- **Task instructions**
Copy the data below word for word, from its first line through the line containing "pyautogui.click(x=1927, y=608)", including both.
○ ○ ○
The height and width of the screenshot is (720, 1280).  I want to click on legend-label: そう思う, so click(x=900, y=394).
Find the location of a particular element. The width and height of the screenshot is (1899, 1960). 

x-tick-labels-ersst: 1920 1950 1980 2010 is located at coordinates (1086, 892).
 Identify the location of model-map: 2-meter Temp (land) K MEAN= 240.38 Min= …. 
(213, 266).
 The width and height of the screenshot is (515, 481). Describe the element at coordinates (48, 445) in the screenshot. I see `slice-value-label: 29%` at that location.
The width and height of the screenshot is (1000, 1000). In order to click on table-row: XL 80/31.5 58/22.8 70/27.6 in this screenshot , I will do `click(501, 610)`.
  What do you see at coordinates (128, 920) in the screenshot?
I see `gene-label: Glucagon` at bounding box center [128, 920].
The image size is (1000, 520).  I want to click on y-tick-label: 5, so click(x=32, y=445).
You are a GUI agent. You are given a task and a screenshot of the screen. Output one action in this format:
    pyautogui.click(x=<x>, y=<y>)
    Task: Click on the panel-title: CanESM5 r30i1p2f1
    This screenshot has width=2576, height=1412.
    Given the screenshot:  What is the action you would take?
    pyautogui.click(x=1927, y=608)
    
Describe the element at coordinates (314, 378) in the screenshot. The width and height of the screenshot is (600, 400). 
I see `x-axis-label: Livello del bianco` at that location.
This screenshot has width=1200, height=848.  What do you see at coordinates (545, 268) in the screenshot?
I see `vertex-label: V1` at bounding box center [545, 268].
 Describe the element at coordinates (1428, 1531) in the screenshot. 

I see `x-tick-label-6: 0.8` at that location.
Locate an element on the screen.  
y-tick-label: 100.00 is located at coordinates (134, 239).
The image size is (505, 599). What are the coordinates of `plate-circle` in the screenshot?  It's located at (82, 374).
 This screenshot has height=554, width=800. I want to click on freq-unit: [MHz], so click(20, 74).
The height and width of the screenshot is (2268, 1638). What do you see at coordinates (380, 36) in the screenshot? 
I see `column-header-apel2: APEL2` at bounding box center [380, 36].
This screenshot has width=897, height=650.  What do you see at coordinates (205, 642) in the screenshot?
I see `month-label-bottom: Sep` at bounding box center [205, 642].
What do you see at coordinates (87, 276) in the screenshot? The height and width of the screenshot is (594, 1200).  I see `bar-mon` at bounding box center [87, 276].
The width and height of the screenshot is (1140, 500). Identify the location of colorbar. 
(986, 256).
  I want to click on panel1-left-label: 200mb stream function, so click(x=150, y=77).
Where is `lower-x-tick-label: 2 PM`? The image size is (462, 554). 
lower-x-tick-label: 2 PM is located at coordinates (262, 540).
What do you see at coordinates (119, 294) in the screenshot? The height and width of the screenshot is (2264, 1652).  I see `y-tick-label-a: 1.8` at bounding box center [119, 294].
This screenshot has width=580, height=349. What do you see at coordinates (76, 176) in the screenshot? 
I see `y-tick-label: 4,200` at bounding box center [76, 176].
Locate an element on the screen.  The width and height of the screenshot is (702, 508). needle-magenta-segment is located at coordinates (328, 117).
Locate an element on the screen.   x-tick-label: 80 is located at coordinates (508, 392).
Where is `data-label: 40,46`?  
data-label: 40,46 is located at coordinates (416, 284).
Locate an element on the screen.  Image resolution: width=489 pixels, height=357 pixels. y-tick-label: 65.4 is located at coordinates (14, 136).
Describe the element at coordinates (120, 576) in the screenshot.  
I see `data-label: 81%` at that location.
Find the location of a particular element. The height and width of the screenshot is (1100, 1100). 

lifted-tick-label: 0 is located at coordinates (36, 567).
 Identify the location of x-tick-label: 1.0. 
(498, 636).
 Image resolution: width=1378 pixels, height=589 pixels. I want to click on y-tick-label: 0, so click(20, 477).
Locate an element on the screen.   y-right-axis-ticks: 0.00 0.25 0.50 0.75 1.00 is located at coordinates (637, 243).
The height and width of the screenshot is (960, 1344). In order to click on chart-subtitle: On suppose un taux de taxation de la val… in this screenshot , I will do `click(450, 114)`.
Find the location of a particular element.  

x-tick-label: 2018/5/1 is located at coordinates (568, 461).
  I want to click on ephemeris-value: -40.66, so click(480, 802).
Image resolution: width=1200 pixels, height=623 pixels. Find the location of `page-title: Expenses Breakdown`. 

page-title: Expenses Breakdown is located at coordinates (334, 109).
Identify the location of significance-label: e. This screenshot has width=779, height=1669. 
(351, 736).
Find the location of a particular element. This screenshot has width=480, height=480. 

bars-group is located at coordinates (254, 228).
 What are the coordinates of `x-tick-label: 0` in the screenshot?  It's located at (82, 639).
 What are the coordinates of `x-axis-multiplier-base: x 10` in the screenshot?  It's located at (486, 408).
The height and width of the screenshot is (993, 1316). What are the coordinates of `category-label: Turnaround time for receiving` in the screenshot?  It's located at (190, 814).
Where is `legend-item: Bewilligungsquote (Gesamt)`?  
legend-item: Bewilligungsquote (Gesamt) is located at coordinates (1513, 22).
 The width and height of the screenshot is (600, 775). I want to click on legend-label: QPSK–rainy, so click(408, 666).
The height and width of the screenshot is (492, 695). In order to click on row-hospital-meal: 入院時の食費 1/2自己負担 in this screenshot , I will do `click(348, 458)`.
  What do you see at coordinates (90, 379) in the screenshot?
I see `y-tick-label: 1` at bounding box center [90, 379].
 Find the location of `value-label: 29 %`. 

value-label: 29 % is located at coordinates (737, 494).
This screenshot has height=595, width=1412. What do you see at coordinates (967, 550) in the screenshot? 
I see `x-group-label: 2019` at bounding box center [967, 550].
○ ○ ○
- **Result**
The height and width of the screenshot is (720, 1280).  I want to click on legend-label: そう思う, so click(x=900, y=394).
Find the location of a particular element. The width and height of the screenshot is (1899, 1960). 

x-tick-labels-ersst: 1920 1950 1980 2010 is located at coordinates (1086, 892).
 Identify the location of model-map: 2-meter Temp (land) K MEAN= 240.38 Min= …. 
(213, 266).
 The width and height of the screenshot is (515, 481). Describe the element at coordinates (48, 445) in the screenshot. I see `slice-value-label: 29%` at that location.
The width and height of the screenshot is (1000, 1000). In order to click on table-row: XL 80/31.5 58/22.8 70/27.6 in this screenshot , I will do `click(501, 610)`.
  What do you see at coordinates (128, 920) in the screenshot?
I see `gene-label: Glucagon` at bounding box center [128, 920].
The image size is (1000, 520).  I want to click on y-tick-label: 5, so click(x=32, y=445).
You are a GUI agent. You are given a task and a screenshot of the screen. Output one action in this format:
    pyautogui.click(x=<x>, y=<y>)
    Task: Click on the panel-title: CanESM5 r30i1p2f1
    This screenshot has width=2576, height=1412.
    Given the screenshot:  What is the action you would take?
    pyautogui.click(x=1927, y=608)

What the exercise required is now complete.